[What to work on]
Your reply is to be the lines below, exactly as written, with images omitted.

[Source information]
- Opening Delimiter -
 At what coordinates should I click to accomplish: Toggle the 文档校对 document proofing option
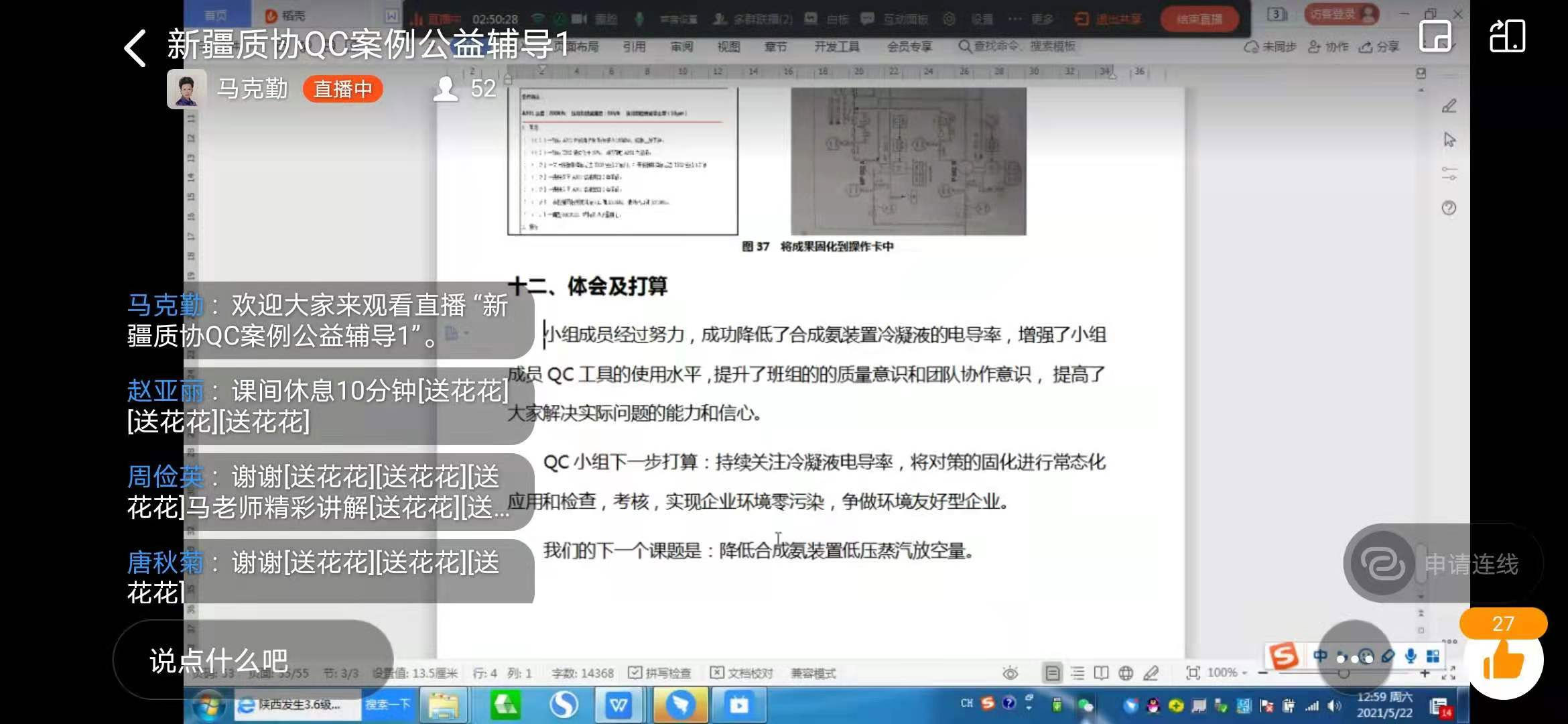742,673
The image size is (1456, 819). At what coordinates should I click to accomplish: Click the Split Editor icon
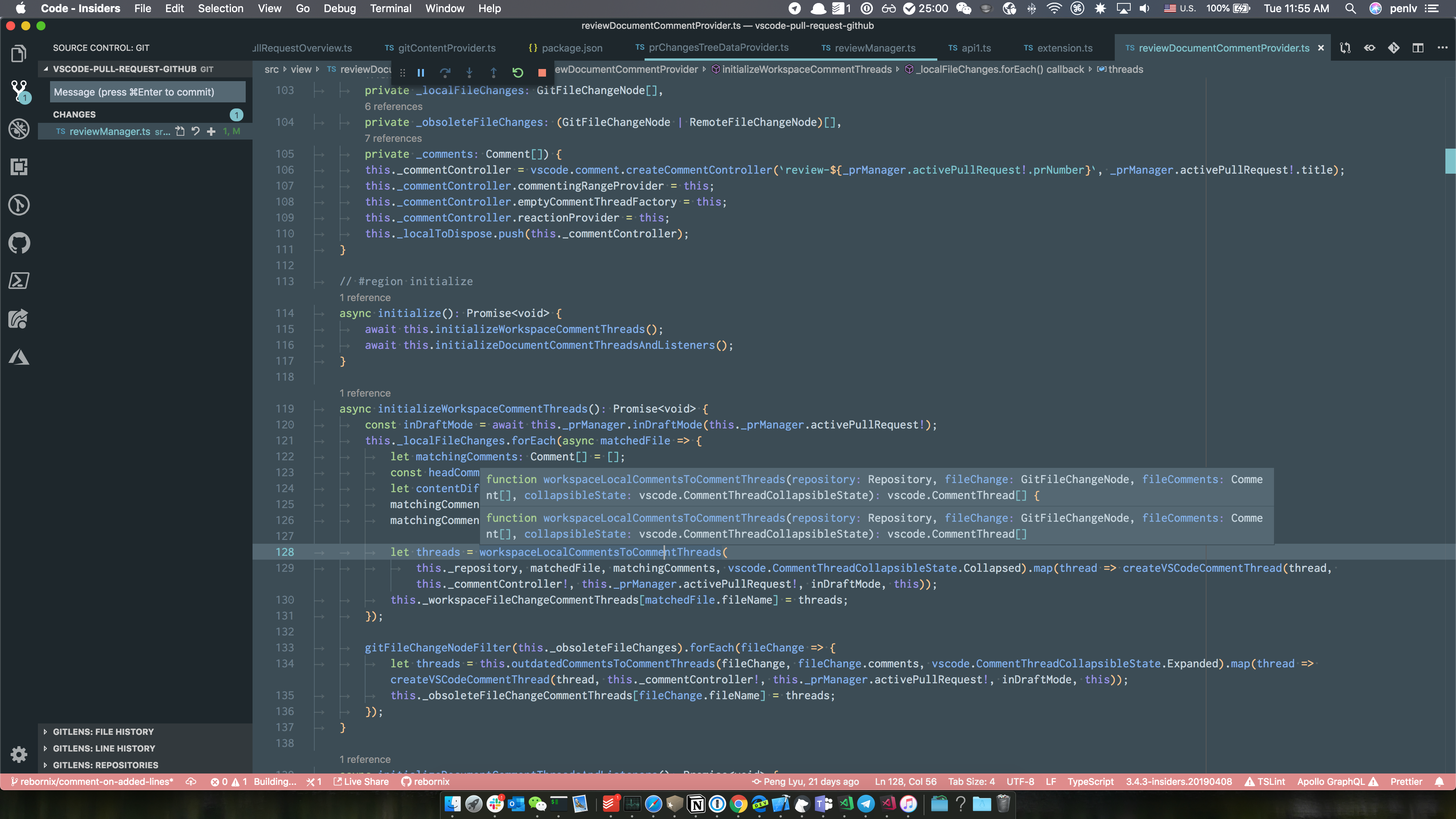(1419, 48)
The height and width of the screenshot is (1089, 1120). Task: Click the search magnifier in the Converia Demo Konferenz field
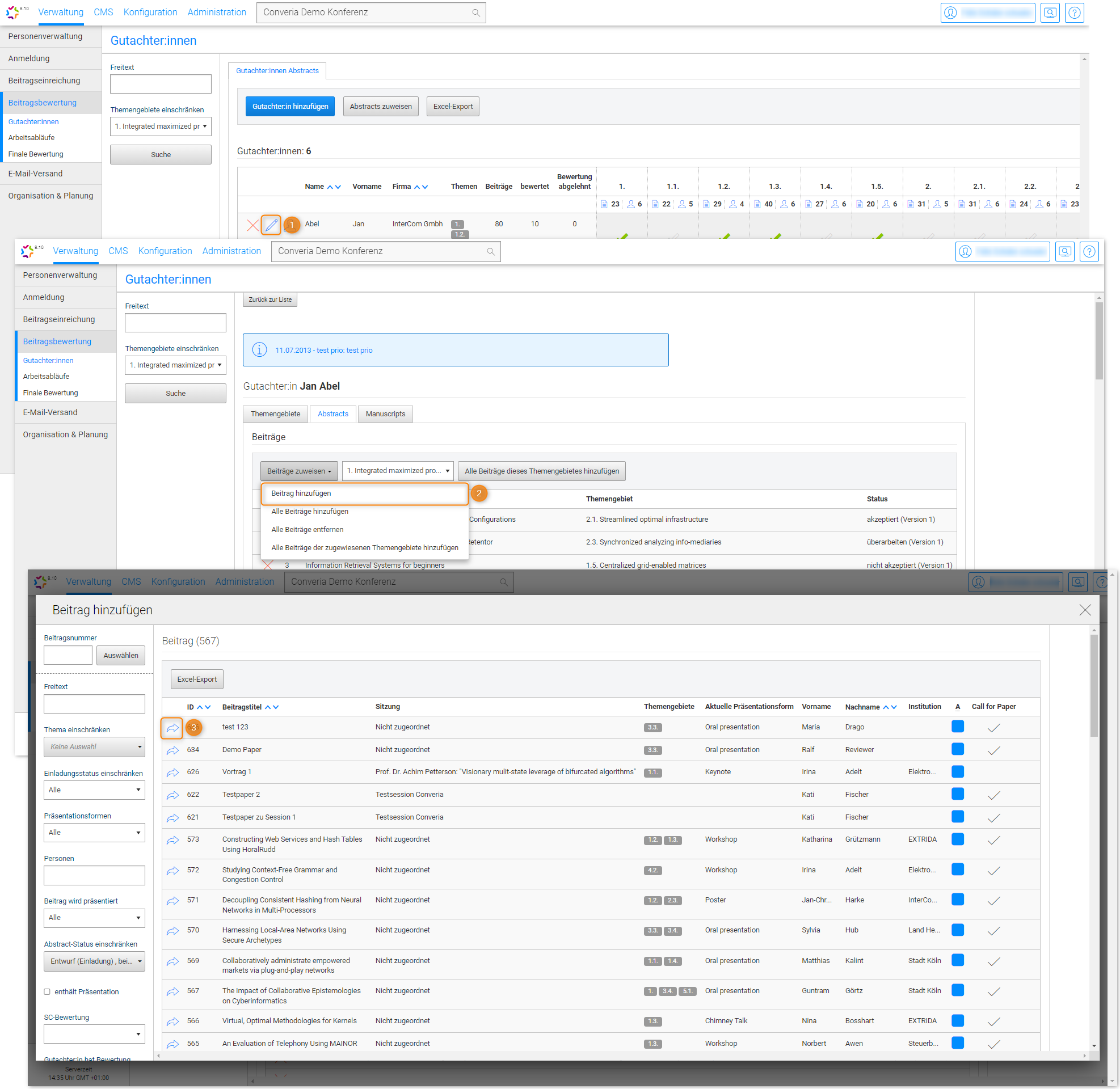point(475,12)
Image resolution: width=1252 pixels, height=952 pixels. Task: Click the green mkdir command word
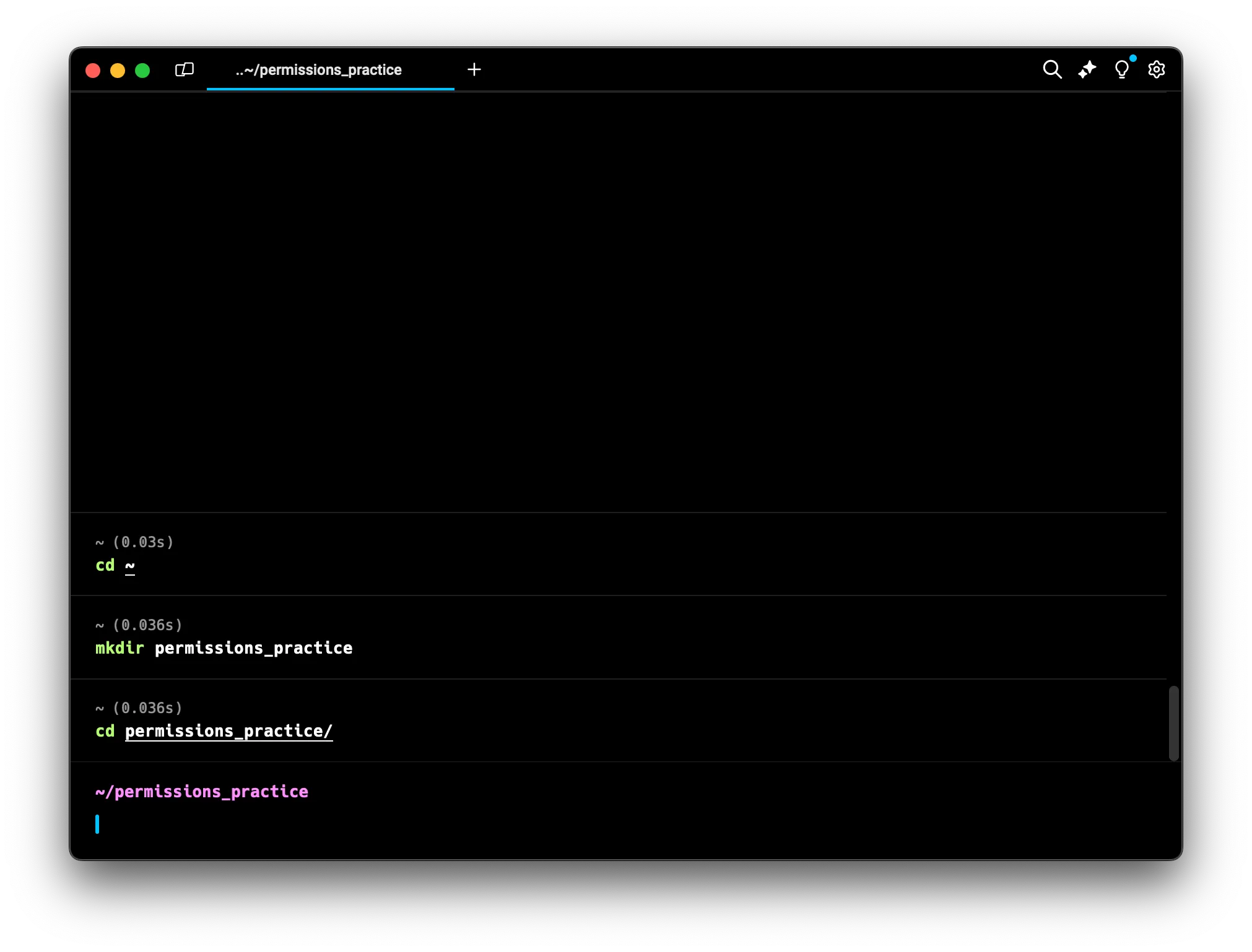pos(120,648)
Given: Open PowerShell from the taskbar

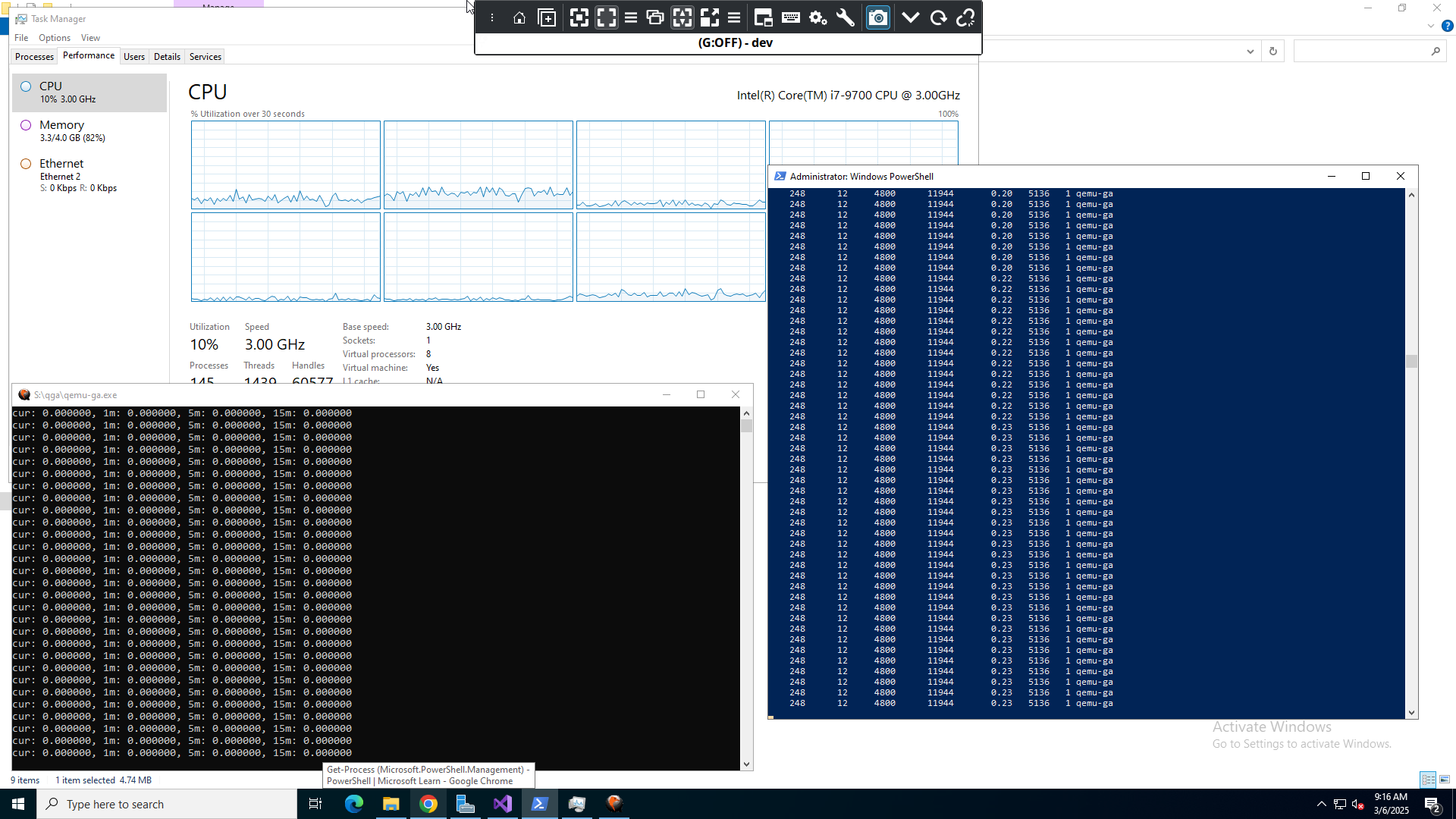Looking at the screenshot, I should 540,804.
- Closing Delimiter -
[Output of the task]
 At what coordinates should I click to accomplish: Toggle the 文档校对 document proofing option
742,673
The image size is (1456, 819). At what coordinates should I click to accomplish: Click the Split Editor icon
(1419, 48)
The height and width of the screenshot is (1089, 1120). Task: Click the search magnifier in the Converia Demo Konferenz field
point(475,12)
Image resolution: width=1252 pixels, height=952 pixels. Task: Click the green mkdir command word
pos(120,648)
Given: Open PowerShell from the taskbar

Looking at the screenshot, I should 540,804.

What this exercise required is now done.